You do have the same problem in hardware, which is hardware designers job. The
difference RTLs don't claim to be high level languages. This is an instance
where there's a high level intention and a low level implementation, and the
high level synthesis tool has just ported new language constructs into the
high level language to do low level optimisation, rather than actually doing
the synthesis optimisations that are expected.

------
fortran77
I love Erlang for the ability to deal with _bits_. To see this in a compiled
language would be wonderful. Of course, you can get down to the bit level with
bitwise logical operations, but to be able to express it more naturally would
be a great boon to people writing low-level network stuff, and will probably
reduce programming errors.

------
ndesaulniers
Congrats Erich! One thing I'd be curious about is the ergonomics (or lack of)
of _explicit_ integer promotions and conversions for these types, as I find
the current rules for _implicit_ integer promotions a little confusing and
hard to remember.

For a fun compiler bug in LLVM due to representation of arbitrary width
integers, see: [https://nickdesaulniers.github.io/blog/2020/04/06/off-by-
two...](https://nickdesaulniers.github.io/blog/2020/04/06/off-by-two/)

------
Someone
_”Likewise, if a Binary expression involves operands which are both _ExtInt,
rather than promoting both operands to int the narrower operand will be
promoted to match the size of the wider operand, and the result of the binary
operation is the wider type.“_

I don’t understand that choice. The result should be of the wider type, yes,
but, for example, multiplying a __ExtInt(1)_ by a __ExtInt(1000)_ should take
less hardware than multiplying two _ExtInt(1000)_ s. So, why promote the
narrower one to the wider type?

------
saagarjha
I wonder if this could help standardize some vectorized code as well.

------
ralusek
A lot of people don't know this, but `BigInt`s are supported in modern
JavaScript; integers of arbitrarily large precision.

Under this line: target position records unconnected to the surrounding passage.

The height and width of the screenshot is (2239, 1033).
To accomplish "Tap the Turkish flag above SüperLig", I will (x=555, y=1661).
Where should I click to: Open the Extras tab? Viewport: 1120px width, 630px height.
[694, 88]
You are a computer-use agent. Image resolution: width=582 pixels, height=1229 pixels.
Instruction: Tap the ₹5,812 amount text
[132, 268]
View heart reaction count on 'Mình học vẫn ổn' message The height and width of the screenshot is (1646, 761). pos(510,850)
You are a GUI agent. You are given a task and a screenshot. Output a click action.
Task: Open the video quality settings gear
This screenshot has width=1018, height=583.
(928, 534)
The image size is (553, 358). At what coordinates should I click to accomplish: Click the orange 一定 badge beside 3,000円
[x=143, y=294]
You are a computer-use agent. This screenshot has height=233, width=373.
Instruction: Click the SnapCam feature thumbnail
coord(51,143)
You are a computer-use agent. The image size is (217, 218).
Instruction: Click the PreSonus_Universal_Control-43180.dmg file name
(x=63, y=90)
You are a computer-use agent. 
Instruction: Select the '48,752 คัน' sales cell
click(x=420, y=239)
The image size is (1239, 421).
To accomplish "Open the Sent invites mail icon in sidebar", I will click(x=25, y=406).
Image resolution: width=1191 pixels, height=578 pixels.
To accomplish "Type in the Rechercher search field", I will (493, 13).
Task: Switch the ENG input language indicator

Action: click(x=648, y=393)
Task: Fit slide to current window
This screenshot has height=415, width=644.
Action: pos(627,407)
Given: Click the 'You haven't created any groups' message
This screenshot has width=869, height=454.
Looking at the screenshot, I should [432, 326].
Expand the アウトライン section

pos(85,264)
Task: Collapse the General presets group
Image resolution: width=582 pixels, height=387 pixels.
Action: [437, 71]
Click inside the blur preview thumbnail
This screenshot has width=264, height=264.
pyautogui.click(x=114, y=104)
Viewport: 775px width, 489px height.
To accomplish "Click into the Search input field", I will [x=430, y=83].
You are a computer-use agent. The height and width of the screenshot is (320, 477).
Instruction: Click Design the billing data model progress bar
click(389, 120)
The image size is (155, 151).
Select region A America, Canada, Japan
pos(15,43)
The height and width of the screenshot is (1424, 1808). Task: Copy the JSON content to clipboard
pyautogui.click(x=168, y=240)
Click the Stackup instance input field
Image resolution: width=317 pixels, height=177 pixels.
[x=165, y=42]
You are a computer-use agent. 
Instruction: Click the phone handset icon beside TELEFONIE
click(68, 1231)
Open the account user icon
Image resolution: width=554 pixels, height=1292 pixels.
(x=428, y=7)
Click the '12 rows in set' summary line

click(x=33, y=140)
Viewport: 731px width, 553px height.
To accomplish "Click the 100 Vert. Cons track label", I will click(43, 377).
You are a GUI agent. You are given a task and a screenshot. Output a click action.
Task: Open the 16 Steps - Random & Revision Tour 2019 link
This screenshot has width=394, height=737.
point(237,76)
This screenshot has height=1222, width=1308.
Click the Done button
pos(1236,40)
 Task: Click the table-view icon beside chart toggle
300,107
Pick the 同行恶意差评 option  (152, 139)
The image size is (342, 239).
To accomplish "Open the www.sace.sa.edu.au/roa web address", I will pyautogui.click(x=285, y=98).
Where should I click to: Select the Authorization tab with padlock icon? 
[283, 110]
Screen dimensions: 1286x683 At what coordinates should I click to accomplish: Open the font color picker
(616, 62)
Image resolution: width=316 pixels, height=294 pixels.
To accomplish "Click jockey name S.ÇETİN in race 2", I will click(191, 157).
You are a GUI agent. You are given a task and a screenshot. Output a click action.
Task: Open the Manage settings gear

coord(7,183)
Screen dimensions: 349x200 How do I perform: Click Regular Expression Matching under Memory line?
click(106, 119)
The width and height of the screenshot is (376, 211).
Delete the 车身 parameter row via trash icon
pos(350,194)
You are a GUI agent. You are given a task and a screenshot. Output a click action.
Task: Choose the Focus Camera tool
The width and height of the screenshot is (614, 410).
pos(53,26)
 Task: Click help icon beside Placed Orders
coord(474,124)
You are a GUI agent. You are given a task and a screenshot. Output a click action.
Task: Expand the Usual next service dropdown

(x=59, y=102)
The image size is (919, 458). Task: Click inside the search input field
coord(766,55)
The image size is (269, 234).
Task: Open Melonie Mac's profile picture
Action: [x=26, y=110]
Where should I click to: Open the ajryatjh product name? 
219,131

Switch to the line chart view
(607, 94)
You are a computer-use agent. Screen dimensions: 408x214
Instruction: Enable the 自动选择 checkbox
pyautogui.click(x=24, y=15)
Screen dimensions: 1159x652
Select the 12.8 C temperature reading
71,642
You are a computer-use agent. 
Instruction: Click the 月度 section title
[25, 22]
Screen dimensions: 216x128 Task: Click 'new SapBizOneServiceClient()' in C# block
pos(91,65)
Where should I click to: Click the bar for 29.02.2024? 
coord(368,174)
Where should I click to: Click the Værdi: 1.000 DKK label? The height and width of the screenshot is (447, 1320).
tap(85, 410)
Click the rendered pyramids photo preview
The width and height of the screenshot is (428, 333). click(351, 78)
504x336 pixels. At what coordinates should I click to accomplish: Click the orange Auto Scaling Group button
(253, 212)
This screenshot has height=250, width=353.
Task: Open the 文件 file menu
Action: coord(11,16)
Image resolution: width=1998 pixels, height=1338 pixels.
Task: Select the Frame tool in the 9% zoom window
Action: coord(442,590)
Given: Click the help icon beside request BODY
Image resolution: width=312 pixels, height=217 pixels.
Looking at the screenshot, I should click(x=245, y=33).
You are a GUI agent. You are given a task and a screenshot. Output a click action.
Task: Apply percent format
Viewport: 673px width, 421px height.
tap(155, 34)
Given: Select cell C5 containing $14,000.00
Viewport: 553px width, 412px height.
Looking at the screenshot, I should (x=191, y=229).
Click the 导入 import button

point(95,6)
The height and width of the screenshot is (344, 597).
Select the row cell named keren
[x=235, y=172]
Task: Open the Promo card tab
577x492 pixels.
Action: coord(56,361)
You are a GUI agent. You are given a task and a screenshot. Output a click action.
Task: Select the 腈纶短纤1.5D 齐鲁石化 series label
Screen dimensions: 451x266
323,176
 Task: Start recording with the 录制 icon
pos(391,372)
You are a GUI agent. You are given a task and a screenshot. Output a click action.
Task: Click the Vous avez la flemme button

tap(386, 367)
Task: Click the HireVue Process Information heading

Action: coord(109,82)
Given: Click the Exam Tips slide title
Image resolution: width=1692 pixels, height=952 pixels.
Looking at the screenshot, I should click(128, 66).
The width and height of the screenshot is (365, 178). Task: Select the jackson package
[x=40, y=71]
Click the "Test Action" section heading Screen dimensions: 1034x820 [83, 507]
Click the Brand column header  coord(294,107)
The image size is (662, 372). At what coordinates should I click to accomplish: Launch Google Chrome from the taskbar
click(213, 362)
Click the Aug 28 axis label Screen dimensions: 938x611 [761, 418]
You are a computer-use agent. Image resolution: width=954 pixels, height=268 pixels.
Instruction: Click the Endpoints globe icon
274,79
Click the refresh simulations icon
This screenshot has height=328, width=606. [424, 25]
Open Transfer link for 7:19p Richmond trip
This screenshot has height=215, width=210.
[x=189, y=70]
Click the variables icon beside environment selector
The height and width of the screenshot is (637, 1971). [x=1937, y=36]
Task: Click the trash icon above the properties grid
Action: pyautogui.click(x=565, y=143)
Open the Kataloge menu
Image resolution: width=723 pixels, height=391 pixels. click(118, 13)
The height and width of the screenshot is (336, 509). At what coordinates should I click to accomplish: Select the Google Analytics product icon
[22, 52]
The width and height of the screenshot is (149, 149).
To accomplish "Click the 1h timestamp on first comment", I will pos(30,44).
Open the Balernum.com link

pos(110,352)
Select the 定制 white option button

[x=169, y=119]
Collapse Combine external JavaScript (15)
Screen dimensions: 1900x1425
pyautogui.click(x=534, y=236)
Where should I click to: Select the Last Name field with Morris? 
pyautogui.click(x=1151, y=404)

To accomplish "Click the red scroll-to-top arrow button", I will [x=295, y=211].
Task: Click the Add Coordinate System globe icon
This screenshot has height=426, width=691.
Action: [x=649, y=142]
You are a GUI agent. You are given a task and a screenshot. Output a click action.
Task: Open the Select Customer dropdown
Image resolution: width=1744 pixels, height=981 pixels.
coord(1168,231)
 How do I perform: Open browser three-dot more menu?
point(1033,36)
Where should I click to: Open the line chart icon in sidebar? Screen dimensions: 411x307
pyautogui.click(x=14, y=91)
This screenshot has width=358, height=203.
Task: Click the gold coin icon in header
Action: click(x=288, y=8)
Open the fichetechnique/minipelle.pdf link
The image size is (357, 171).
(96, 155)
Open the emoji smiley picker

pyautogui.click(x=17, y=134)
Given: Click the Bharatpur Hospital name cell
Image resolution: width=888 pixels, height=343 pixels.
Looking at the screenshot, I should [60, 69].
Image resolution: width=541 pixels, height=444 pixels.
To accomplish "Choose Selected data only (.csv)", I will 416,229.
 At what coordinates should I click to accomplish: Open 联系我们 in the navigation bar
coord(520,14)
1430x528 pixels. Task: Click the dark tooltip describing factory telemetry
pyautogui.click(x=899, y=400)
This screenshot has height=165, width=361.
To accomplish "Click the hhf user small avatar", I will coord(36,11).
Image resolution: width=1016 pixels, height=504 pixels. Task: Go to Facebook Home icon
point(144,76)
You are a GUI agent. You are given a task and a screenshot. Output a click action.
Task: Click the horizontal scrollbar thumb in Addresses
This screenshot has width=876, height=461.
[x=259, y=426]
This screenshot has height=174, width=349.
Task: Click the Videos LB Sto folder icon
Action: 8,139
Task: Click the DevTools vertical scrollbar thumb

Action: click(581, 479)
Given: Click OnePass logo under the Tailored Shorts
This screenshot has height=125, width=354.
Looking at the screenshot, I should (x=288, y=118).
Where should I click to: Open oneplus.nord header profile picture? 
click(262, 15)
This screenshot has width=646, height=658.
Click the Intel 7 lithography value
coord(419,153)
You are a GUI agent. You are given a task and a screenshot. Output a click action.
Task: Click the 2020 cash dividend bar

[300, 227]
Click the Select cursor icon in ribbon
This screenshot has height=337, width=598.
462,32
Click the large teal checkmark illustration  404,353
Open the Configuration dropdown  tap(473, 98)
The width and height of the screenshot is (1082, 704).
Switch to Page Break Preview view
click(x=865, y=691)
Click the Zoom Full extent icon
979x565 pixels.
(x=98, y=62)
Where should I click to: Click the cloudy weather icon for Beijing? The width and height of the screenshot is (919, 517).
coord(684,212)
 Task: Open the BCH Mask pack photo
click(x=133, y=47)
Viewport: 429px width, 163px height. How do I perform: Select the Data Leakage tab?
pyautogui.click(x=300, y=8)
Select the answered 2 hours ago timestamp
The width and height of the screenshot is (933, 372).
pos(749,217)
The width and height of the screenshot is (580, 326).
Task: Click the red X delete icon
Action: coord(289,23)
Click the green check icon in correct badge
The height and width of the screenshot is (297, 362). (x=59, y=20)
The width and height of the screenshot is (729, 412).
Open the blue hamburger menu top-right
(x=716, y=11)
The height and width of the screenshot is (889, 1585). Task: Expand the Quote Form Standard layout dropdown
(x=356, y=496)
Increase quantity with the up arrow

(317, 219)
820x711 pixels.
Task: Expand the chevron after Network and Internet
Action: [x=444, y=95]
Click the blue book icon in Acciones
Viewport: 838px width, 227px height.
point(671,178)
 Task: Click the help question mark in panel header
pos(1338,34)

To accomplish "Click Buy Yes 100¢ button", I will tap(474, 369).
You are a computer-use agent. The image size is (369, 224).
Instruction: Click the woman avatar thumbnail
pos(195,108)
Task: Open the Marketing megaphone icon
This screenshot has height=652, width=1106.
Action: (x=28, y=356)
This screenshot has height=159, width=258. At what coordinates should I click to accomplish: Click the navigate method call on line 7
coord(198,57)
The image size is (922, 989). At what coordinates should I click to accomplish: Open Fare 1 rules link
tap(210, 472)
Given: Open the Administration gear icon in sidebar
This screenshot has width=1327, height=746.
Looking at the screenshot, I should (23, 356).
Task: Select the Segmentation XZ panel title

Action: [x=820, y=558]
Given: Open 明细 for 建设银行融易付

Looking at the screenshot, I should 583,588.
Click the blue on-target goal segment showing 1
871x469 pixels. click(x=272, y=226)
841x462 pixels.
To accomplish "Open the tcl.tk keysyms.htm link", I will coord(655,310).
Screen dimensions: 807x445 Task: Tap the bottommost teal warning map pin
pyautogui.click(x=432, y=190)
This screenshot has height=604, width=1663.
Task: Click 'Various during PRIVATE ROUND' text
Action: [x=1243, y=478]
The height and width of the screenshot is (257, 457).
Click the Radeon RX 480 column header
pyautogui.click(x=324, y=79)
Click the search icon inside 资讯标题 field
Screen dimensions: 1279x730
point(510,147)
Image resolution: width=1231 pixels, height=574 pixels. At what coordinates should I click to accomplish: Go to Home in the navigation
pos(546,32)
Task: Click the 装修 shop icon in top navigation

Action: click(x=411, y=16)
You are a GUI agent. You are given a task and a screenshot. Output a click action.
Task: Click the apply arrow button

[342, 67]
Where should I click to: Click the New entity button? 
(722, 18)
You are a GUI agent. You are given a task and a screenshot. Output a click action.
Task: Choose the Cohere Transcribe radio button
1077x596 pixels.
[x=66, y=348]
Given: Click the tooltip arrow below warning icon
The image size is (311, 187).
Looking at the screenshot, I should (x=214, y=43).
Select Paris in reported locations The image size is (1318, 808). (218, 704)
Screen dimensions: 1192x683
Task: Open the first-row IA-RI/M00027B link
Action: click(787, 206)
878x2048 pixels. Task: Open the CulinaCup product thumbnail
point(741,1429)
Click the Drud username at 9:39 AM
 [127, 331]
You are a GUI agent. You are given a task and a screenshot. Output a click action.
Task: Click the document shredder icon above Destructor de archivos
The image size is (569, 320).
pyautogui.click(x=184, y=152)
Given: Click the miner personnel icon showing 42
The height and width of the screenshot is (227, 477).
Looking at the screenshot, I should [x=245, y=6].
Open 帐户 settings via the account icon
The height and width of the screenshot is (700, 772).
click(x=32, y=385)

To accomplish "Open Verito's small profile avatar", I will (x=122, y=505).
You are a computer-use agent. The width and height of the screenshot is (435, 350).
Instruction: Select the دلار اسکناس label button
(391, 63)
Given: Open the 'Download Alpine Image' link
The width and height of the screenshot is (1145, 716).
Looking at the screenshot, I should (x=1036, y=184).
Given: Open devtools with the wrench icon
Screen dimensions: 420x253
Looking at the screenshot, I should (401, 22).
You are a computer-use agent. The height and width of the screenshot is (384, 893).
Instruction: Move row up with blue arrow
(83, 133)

Try in your browser console:

    
    
        2n ** 4096n
    
        // output (might have to scroll right)
        1044388881413152506691752710716624382579964249047383780384233483283953907971557456848826811934997558340890106714439262837987573438185793607263236087851365277945956976543709998340361590134383718314428070011855946226376318839397712745672334684344586617496807908705803704071284048740118609114467977783598029006686938976881787785946905630190260940599579453432823469303026696443059025015972399867714215541693835559885291486318237914434496734087811872639496475100189041349008417061675093668333850551032972088269550769983616369411933015213796825837188091833656751221318492846368125550225998300412344784862595674492194617023806505913245610825731835380087608622102834270197698202313169017678006675195485079921636419370285375124784014907159135459982790513399611551794271106831134090584272884279791554849782954323534517065223269061394905987693002122963395687782878948440616007412945674919823050571642377154816321380631045902916136926708342856440730447899971901781465763473223850267253059899795996090799469201774624817718449867455659250178329070473119433165550807568221846571746373296884912819520317457002440926616910874148385078411929804522981857338977648103126085903001302413467189726673216491511131602920781738033436090243804708340403154190336n
    

To use, just add `n` after the number as literal notation, or can cast any
Number x with BigInt(x). BigInts may only do operations with other BigInts, so
make sure to cast any Numbers where applicable.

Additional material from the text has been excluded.